__Required work__. Reproduce each of the records below verbatim, without altering any line.

__Input data__.

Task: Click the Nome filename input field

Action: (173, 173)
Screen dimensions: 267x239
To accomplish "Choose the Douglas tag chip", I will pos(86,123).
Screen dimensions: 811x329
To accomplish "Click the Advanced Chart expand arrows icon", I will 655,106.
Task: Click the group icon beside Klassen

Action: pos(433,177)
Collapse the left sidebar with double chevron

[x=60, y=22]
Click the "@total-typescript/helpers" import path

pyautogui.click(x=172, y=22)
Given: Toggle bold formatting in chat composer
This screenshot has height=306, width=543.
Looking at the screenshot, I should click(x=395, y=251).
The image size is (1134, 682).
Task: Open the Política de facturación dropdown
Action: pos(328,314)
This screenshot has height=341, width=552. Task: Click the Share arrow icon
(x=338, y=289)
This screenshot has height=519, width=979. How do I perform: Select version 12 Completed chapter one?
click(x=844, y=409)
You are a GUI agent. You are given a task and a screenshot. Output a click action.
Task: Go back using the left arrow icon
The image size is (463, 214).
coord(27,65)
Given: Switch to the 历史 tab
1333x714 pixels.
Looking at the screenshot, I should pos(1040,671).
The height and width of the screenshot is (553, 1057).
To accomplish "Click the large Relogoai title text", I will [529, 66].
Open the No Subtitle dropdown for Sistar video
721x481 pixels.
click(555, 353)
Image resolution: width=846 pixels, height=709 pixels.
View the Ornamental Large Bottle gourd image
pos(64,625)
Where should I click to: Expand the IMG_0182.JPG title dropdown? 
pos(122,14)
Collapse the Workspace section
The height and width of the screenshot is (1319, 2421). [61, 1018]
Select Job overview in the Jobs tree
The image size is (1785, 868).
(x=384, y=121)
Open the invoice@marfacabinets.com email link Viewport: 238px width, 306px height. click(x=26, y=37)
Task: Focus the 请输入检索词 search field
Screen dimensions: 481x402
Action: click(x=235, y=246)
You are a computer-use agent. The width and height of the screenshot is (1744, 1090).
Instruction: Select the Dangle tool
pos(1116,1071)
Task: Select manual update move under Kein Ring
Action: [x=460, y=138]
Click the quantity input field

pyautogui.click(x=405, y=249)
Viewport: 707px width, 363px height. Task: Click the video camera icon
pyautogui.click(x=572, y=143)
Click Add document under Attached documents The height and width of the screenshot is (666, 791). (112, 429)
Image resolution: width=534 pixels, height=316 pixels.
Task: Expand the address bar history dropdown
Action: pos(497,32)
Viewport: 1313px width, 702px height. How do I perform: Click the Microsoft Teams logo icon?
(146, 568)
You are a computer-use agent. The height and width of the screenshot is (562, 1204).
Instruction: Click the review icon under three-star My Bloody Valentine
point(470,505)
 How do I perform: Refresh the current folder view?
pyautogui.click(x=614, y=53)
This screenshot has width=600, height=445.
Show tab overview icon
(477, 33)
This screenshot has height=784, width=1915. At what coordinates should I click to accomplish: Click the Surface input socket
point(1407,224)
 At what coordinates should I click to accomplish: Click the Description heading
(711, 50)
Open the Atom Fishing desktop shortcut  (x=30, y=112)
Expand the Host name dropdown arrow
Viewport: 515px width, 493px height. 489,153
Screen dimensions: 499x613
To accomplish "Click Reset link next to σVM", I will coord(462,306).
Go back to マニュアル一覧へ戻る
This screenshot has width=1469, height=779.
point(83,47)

__Solution for this exercise__.
Task: Click the Nome filename input field

Action: (173, 173)
Screen dimensions: 267x239
To accomplish "Choose the Douglas tag chip", I will pos(86,123).
Screen dimensions: 811x329
To accomplish "Click the Advanced Chart expand arrows icon", I will 655,106.
Task: Click the group icon beside Klassen

Action: pos(433,177)
Collapse the left sidebar with double chevron

[x=60, y=22]
Click the "@total-typescript/helpers" import path

pyautogui.click(x=172, y=22)
Given: Toggle bold formatting in chat composer
This screenshot has height=306, width=543.
Looking at the screenshot, I should click(x=395, y=251).
The image size is (1134, 682).
Task: Open the Política de facturación dropdown
Action: pos(328,314)
This screenshot has height=341, width=552. Task: Click the Share arrow icon
(x=338, y=289)
This screenshot has height=519, width=979. How do I perform: Select version 12 Completed chapter one?
click(x=844, y=409)
You are a GUI agent. You are given a task and a screenshot. Output a click action.
Task: Go back using the left arrow icon
The image size is (463, 214).
coord(27,65)
Given: Switch to the 历史 tab
1333x714 pixels.
Looking at the screenshot, I should pos(1040,671).
The height and width of the screenshot is (553, 1057).
To accomplish "Click the large Relogoai title text", I will [529, 66].
Open the No Subtitle dropdown for Sistar video
721x481 pixels.
click(555, 353)
Image resolution: width=846 pixels, height=709 pixels.
View the Ornamental Large Bottle gourd image
pos(64,625)
Where should I click to: Expand the IMG_0182.JPG title dropdown? 
pos(122,14)
Collapse the Workspace section
The height and width of the screenshot is (1319, 2421). [61, 1018]
Select Job overview in the Jobs tree
The image size is (1785, 868).
(x=384, y=121)
Open the invoice@marfacabinets.com email link Viewport: 238px width, 306px height. click(x=26, y=37)
Task: Focus the 请输入检索词 search field
Screen dimensions: 481x402
Action: click(x=235, y=246)
You are a computer-use agent. The width and height of the screenshot is (1744, 1090).
Instruction: Select the Dangle tool
pos(1116,1071)
Task: Select manual update move under Kein Ring
Action: [x=460, y=138]
Click the quantity input field

pyautogui.click(x=405, y=249)
Viewport: 707px width, 363px height. Task: Click the video camera icon
pyautogui.click(x=572, y=143)
Click Add document under Attached documents The height and width of the screenshot is (666, 791). (112, 429)
Image resolution: width=534 pixels, height=316 pixels.
Task: Expand the address bar history dropdown
Action: pos(497,32)
Viewport: 1313px width, 702px height. How do I perform: Click the Microsoft Teams logo icon?
(146, 568)
You are a computer-use agent. The height and width of the screenshot is (562, 1204).
Instruction: Click the review icon under three-star My Bloody Valentine
point(470,505)
 How do I perform: Refresh the current folder view?
pyautogui.click(x=614, y=53)
This screenshot has width=600, height=445.
Show tab overview icon
(477, 33)
This screenshot has height=784, width=1915. At what coordinates should I click to accomplish: Click the Surface input socket
point(1407,224)
 At what coordinates should I click to accomplish: Click the Description heading
(711, 50)
Open the Atom Fishing desktop shortcut  (x=30, y=112)
Expand the Host name dropdown arrow
Viewport: 515px width, 493px height. 489,153
Screen dimensions: 499x613
To accomplish "Click Reset link next to σVM", I will coord(462,306).
Go back to マニュアル一覧へ戻る
This screenshot has width=1469, height=779.
point(83,47)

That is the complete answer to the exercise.